THE STUDY OF EMOTIONS

"We would think of ourselves continuous with the world if we did not have moods.

It is state-of-mind that discloses to us

(Heidegger claims) that we are beings that have been thrown into something else"

Anne Carson

Emotions constitute a significant part of our everyday experience. Seemingly undetachable from us, they engulf every moment of our existence. Yet, they are affective experiences, meaning they affect us rather than being produced by us. They present themselves rather as a force, or a medium that irreversibly alters our perception and our communication with the Other. In his Fundamental Concepts of Metaphysics, Heidegger writes that emotions, or moods, “are not something merely at hand. They themselves are precisely a fundamental manner and fundamental way of Being, indeed of being-there, and this always directly includes being with one another”. Heidegger draws a comparison of emotions to atmospheres, an invisible medium we find ourselves in. Continuing this metaphoric sequence, we can also compare them to the atoms hitting molecules and simple organisms causing their chaotic braunian motion. The Buddhist practices that separate our emotions from our selves further prove the idea that subjectivity and fundamentality of our emotions is a mere illusion.
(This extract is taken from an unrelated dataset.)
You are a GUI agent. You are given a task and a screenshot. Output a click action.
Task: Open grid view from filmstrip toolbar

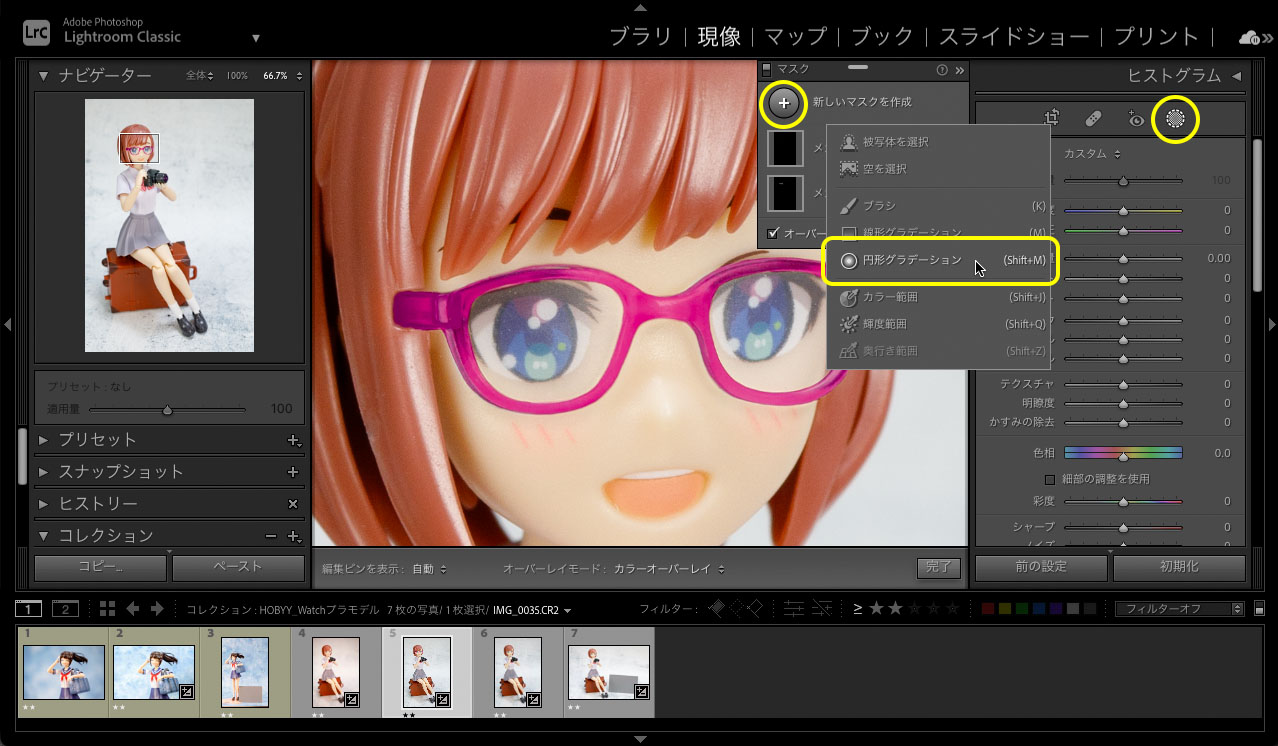(107, 609)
Omar Torres’ study of emotions and it is hard to claim another name for it but study, presents the audience with an opportunity to contemplate emotions as this separable, distinct part of the world rather than of our selves. As a framework for his investigation, Torres chooses Plutchik’s wheel of emotions which allows him to achieve poignant representations of our emotional states. Continuing his creative path in lieu of object photography, with this project, Torres seems to move further into abstraction, yet never fully entering this realm.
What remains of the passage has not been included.